The information the SREL scientists are collecting is crucial to calculating those risks. Their research will help determine the amount of radioactivity in the food chain and its potential for contaminating humans. Once that's done they will use those figures to determine the possible radiation dose and calculate the risk of radiation-induced cancer.
The EPA radiation exposure risk limit ranges from one death in a million to one in 10,000, Whicker said. "We could argue until the cows come home about how ridiculously low and conservative that risk is when our risk of dying is 100 percent and our risk of dying of a fatal cancer [unrelated to radiation] is one in four or five," he said.
"Our calculations so far indicate that if you have a person or family living out there on the lake bed, their risk of dying of cancer [from radiation exposure] could be, under the worst possible circumstances, greater than one in 10,000," he said. "It's more like one in 1,000, which is still an extremely small risk, but it exceeds EPA's criterion. We have already flunked that test."

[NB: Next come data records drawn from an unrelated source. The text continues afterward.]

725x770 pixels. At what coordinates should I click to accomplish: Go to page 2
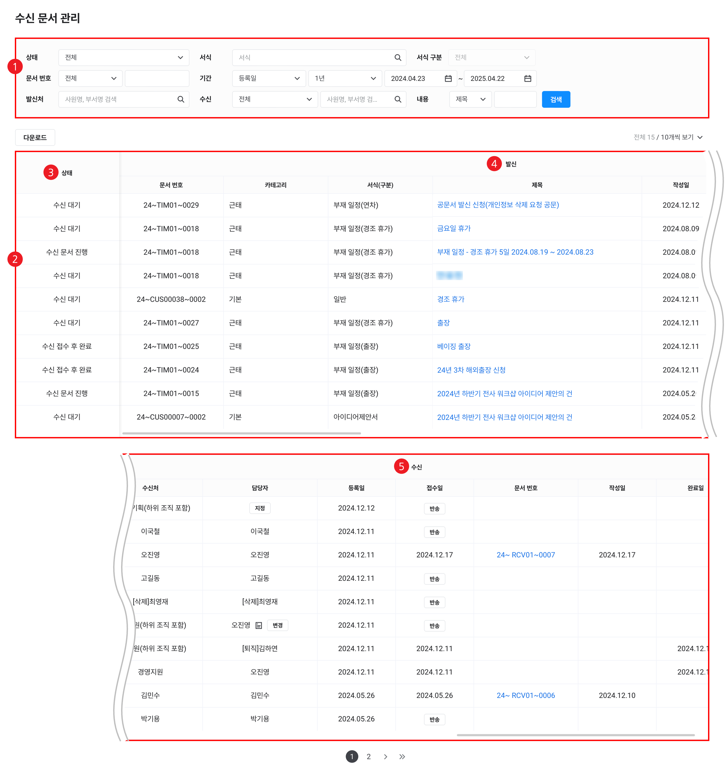point(368,756)
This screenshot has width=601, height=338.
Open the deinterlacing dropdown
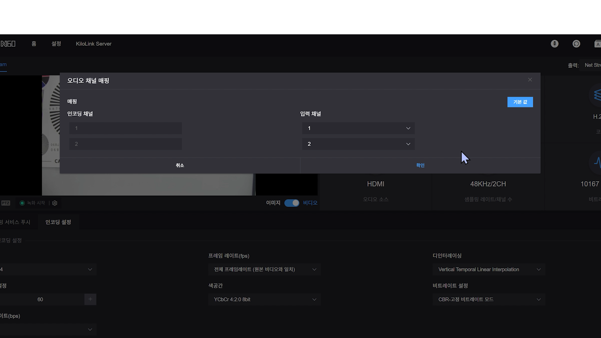pyautogui.click(x=489, y=269)
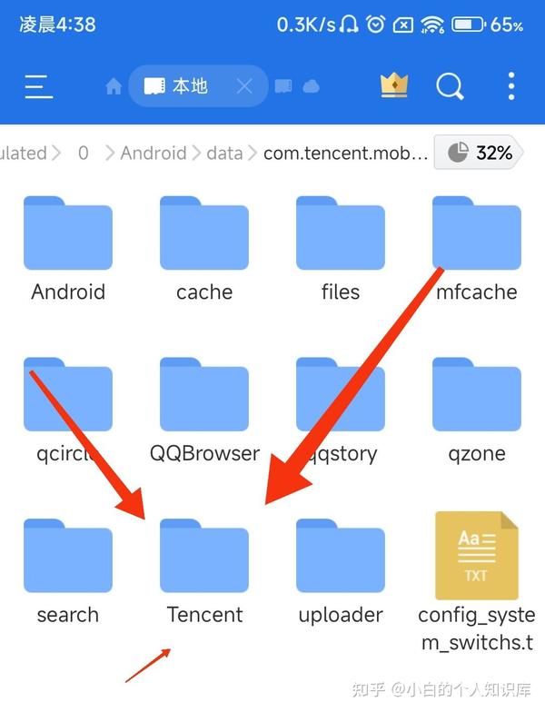The width and height of the screenshot is (545, 712).
Task: Go to data breadcrumb path segment
Action: 225,153
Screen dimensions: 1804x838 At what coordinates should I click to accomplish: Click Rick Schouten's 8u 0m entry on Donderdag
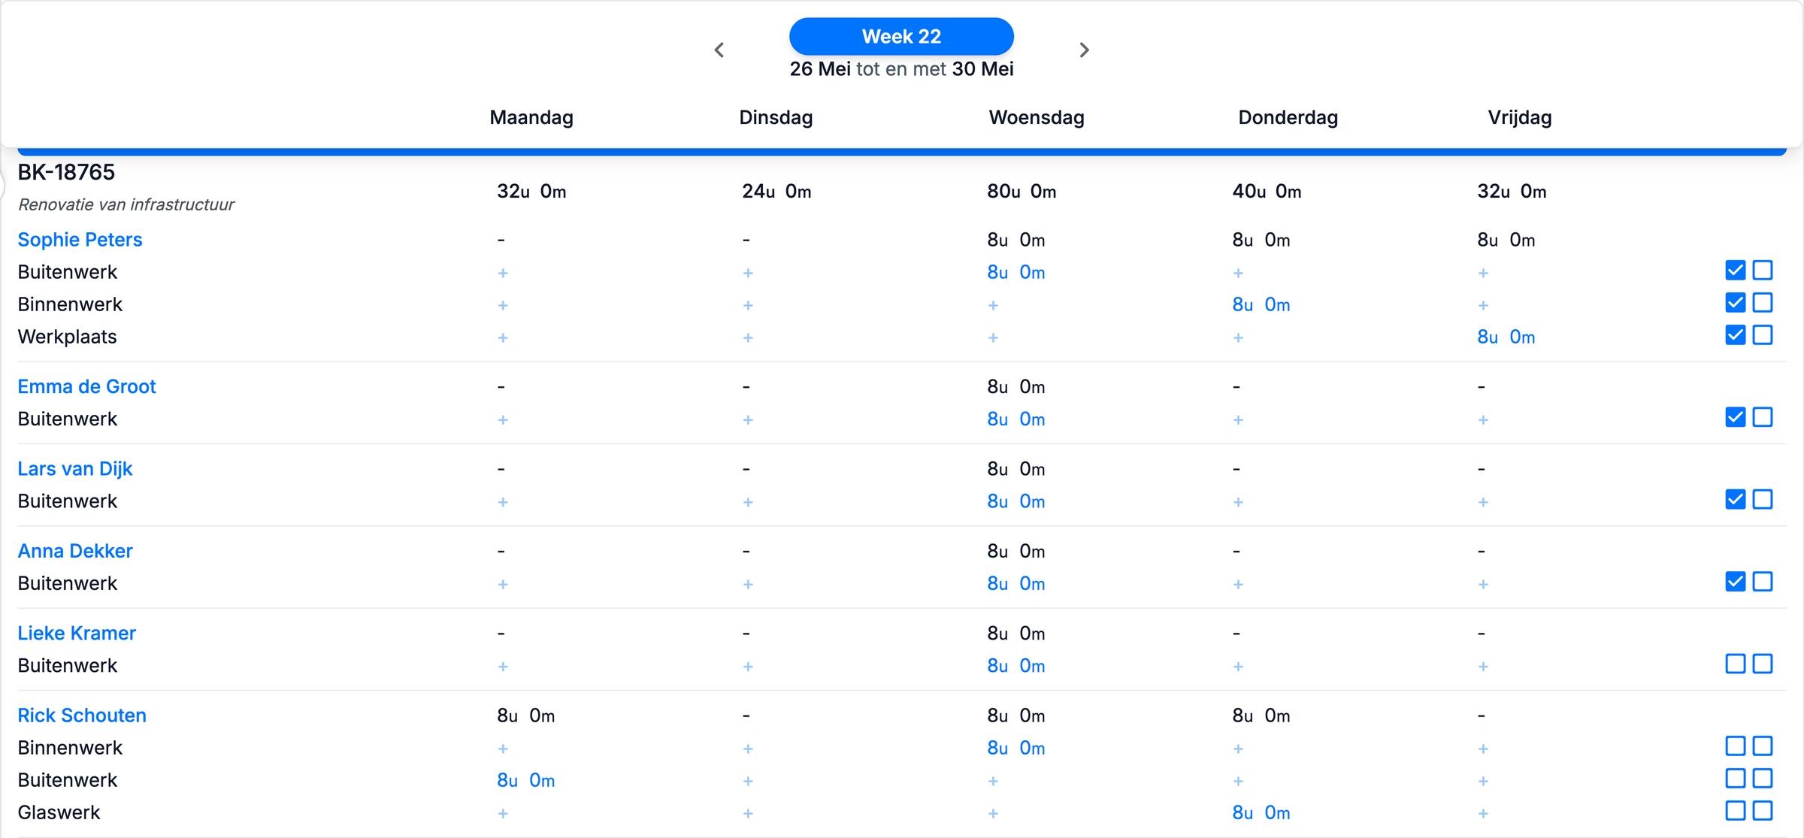(x=1261, y=715)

No matter what the future holds, one thing is clear: Radioactive contamination respects no political boundaries, peace treaties or agreements. It crosses state and national lines as easily and effortlessly as a contaminated stream or breeze.
With a history of research at the Savannah River Site that predates the nuclear reactors, the team of SREL scientists will keep giving us the information we need to solve nuclear waste problems.
"We are interested in this research because we think we can make a difference," Whicker said. "And we feel a social responsibility to keep this field going and provide factual information."